Creative Ej, at 12340 Mount Holly-Huntersville Road in Huntersville, is two years old and has 250 students ranging in age from 3 to 64; the average age is 12. The school has 17 degreed music instructors, many of whom are experienced professional musicians. Owners Jeff and Elise Gastineau planned their 10,000-square-foot facility to give students a chance to network, play and perform music together.

“Most traditional music stores use old methods of teaching,” Jeff Gastineau says. “They’re using the same piano books I used 30 years ago. We let our students choose their own music. We don’t want them to get bored and quit.”

Elise Gastineau, who has played piano since age 4, believes Creative Ej is bringing a taste of the big city music scene to the Lake Norman area. “We exist to help students realize their musical dreams and passions,” she says. “We incorporate technology into lessons. We teach our students to research things on their own, to be independent. We want music to be something that motivates and inspires them.”

Creative Ej offers individual and group lessons on all contemporary instruments, as well as an active band program and a Kreative Kids program that combines singing, dancing and choreography to songs by Disney artists. The school offers classes and summer camps in audio engineering, making use of on-site audio and video recording studios. New programs include a trio of art classes and a daytime Homeschool Musical Theatre that teaches home-schooled students how to write and perform their own musical theater script.

Private music lessons cost $100 a month for weekly half-hour lessons. Student band members pay $100 a month for weekly 60 minute rehearsals.

Showcases are held quarterly in the school’s 200-seat performance theater, giving students of all ages a chance to perform a solo, duet or band number on stage. Students from Creative Ej also have performed at local festivals, such as Denver Days, and special events, such as the Davidson Christmas parade.
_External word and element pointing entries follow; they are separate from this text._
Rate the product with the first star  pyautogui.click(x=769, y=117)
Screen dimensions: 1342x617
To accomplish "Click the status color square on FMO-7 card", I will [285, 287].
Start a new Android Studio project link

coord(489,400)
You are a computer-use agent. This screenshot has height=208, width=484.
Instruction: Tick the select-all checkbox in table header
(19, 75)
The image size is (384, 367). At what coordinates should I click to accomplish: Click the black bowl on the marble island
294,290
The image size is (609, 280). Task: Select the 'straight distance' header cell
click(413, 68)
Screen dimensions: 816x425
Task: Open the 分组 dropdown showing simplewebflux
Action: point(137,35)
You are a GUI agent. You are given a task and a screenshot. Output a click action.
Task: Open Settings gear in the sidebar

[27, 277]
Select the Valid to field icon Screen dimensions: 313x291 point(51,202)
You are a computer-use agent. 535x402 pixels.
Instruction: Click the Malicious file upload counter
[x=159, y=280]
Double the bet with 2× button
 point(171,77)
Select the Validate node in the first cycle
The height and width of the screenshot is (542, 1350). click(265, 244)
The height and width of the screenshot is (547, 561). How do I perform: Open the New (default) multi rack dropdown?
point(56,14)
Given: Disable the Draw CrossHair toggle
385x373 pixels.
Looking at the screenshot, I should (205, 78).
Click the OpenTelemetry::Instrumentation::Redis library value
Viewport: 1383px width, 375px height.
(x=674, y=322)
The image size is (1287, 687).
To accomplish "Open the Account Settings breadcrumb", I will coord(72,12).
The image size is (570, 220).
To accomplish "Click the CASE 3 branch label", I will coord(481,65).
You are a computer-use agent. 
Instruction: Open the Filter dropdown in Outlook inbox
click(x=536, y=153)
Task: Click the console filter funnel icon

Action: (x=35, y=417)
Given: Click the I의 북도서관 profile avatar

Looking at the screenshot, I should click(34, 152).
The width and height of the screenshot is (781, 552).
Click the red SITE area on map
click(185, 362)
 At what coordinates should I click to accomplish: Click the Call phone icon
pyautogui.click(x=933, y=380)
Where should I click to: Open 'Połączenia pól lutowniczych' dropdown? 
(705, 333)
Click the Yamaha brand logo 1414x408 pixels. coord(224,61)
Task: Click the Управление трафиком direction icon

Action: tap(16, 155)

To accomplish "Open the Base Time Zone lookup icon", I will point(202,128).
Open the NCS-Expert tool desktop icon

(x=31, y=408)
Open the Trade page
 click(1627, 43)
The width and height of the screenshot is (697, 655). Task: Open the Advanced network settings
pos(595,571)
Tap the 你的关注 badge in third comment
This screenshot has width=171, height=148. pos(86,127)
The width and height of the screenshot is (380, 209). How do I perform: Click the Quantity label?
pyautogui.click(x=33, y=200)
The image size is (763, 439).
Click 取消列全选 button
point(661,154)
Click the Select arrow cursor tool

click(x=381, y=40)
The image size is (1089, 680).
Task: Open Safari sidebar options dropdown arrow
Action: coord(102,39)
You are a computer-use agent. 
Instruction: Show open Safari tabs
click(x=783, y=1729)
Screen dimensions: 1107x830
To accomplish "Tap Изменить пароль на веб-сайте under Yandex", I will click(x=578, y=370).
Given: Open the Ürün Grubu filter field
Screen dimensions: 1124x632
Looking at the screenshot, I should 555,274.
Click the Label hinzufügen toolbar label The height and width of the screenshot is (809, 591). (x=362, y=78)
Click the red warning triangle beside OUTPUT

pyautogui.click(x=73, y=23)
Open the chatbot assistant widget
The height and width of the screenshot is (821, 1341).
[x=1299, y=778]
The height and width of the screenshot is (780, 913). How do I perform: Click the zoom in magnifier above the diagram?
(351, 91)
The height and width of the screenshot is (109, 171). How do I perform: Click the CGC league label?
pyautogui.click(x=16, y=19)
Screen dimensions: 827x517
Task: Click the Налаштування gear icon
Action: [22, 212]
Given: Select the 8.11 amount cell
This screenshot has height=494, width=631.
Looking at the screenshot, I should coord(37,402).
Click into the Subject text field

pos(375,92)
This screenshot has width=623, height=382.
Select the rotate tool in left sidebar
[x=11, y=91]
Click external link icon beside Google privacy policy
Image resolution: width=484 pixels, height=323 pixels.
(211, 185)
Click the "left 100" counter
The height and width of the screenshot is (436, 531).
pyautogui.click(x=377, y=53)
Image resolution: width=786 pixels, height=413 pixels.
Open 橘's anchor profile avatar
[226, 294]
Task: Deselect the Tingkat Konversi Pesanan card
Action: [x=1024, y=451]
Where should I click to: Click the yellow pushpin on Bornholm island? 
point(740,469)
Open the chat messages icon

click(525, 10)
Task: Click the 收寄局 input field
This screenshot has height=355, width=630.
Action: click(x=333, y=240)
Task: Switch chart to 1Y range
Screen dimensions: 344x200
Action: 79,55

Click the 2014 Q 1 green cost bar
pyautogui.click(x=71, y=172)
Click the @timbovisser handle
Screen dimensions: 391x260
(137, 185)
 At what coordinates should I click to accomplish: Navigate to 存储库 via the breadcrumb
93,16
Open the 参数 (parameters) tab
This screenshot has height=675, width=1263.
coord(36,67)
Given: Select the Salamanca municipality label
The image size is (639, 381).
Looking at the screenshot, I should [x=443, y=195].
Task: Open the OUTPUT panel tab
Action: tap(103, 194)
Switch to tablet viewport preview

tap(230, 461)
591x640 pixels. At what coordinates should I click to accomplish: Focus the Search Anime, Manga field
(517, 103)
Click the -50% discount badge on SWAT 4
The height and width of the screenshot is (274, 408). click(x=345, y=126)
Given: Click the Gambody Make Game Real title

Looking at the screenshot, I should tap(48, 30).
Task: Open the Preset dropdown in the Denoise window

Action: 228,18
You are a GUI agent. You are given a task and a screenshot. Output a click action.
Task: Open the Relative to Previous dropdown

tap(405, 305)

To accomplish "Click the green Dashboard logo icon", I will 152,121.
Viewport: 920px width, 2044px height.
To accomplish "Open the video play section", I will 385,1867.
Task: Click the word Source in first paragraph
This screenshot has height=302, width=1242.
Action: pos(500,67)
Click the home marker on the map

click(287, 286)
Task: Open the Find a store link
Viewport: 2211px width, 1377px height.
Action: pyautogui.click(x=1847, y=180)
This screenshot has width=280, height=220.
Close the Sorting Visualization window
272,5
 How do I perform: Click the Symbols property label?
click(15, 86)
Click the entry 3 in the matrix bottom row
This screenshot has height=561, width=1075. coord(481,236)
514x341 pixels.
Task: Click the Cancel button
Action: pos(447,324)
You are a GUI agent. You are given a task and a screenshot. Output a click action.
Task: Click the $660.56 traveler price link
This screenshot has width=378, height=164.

“The students love performing,” Elise Gastineau says. “And they learn organizational skills, especially if they’re involved in a band, as well as team-building, nonverbal communication and stage presence.”
The band program has led to formation of 15 student bands for musicians of all levels, ranging in age from 7-year-olds to adults. Mark Aspland, owner of Hands-On Woodworking in Cornelius, plays guitar in a contemporary jazz band at Creative Ej. “Most of the instructors have four-year music degrees, and they know what’s involved in production work,” he says. “That’s something you can’t find anywhere else.”